*Image Credit: Remind
Recently I went to Hungry Jacks (Burger King if you are overseas) for Father’s day. I got to the counter and faced with the usual paradox of choice I wasn’t sure what to order. Then my wife pointed at the “Ultimate Double Whopper”. It looked great. When I went to order I left out one word in the title of the meal and found myself eating a regular double whopper. The word was “supreme” I was devastated… but I did learn something very valuable from this experience… always ask for exactly what you want.
The stinging disappointment of loss
There can be nothing worse that realising you have paid for something that you really don’t want. I guess the step before that is to know what you want. I never know what I want in advance… I know I want it usually when I have it… when is not to say I never wanted it. It’s to say that I didn’t know I wanted it until I had it. Having it, is not necessarily wanting it, but wanting it… that’s having it from another angle. I digress.
When I ordered my meal I found myself realising that just one word caused this pain. I wasn’t eating what I had ordered I was eating a smaller somewhat deplorable version of the meal I wanted! All because I had not asked for exactly what I wanted. There are times in life when you must know what you want so clearly that you have to understand it before you want it. Now, that sounds wrong and it probably doesn’t make sense… yet if you ask wrongly you will be disappointed.
What you ask for you receive
And of course sometimes you don’t. However, when you have a desire for something, being vague when considering the outcome of that desire is less than helpful. Say you have a desire to put out fires. You become a fire fighter and experience the cognitive dissonance of realising that you never really wanted it. You notice your friends in the ambulance have a good time so you decide to become a paramedic. You hate this job too. In both cases you asked for what you wanted and got it… and were still left extremely disappointed. What happened? You hadn’t worked out the question.

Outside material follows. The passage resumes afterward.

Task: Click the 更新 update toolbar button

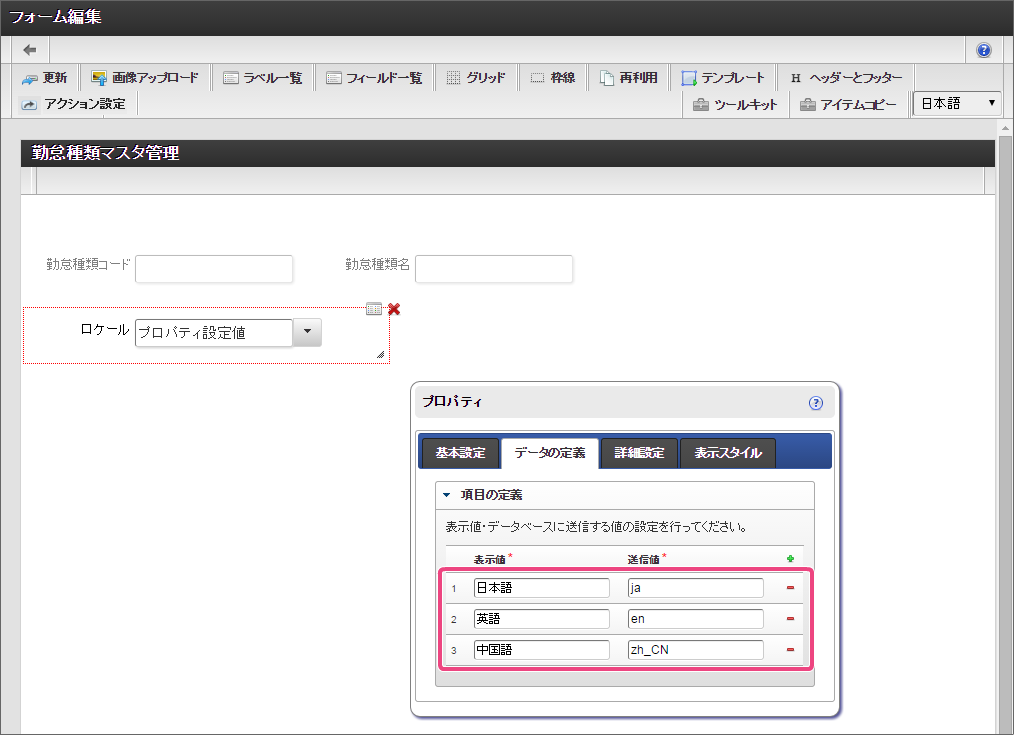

The question comes first, then the answer
The question and answer to knowing what you want stems from the desire and what it means… not just the desire. The inward desire to teach doesn’t mean you go and become a school teacher. Find out what it means to you then reframe the question in another way. Say you have a desire to fly. Good, why do you have that desire and what does it really mean. Don’t rush off and be a pilot yet… otherwise you may find yourself in a load of trouble. Reframe it and ask what does this desire mean? Trust me you can save yourself a lot of heartache by first sensing the desire and secondly interpreting it so thirdly you can ask specific questions that are sharp without missing words. In other words, be sure of what you want by finding out you want it and need it, then focus on extracting that desire as a template. That does NOT mean you will have it all worked out in advance… it simply means you will know that you know that your desire is clear and the way of articulating it is also clear.

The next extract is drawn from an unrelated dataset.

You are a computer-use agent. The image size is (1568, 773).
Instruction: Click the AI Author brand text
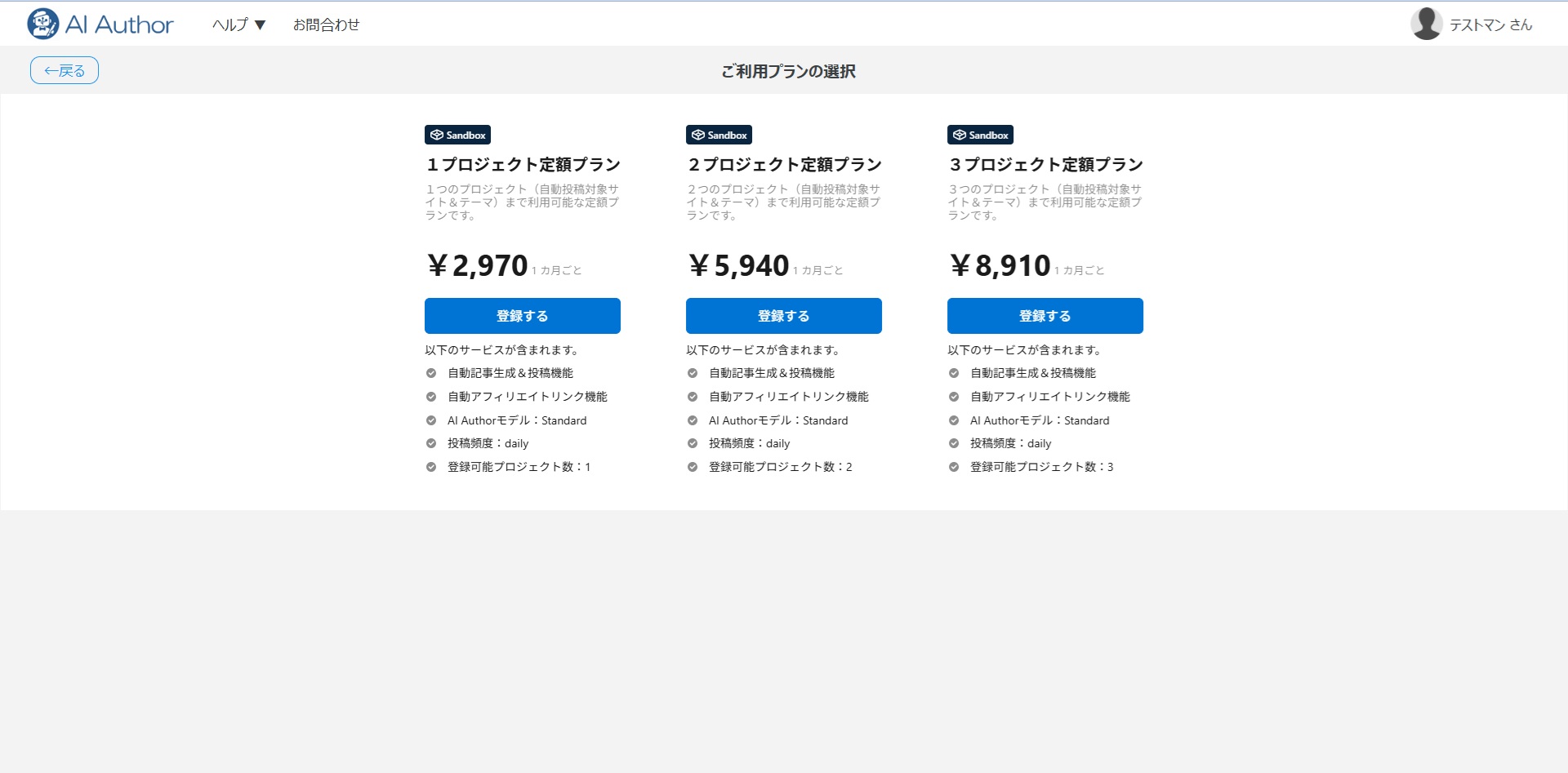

The bottom line to this post
When you have desires they will remain that way until you decide to articulate them. Remove materialistic constraints from your mind and think with me for a minute. You will never totally remove desire from you. The very least you can do is focus on that desire and begin to flesh it out. In my own life I have a desire to teach or a very basic drive that says ‘teach’. That doesn’t mean I will be a university lecturer my whole life. Other doors for teaching may open up elsewhere. That won’t change the desire but it may change the context in which I air that desire.
In all honesty the signage at Hungry Jacks is probably the main reason I didn’t get what I wanted. But there was a lesson in it for me. Focusing on the desire is secondary to understanding the context. You need to know your desires, what they mean, how to articulate them before you begin to ask for what you want. Quite often, what you want is not what you need to articulate that desire. Still, if you don’t let it out of the bag it will let itself out in ways unexpected in times to come… trust me I know. It was also the simple truth that I didn’t express what I wanted clearly enough to the lady at the front counter… maybe I should get my glasses checked!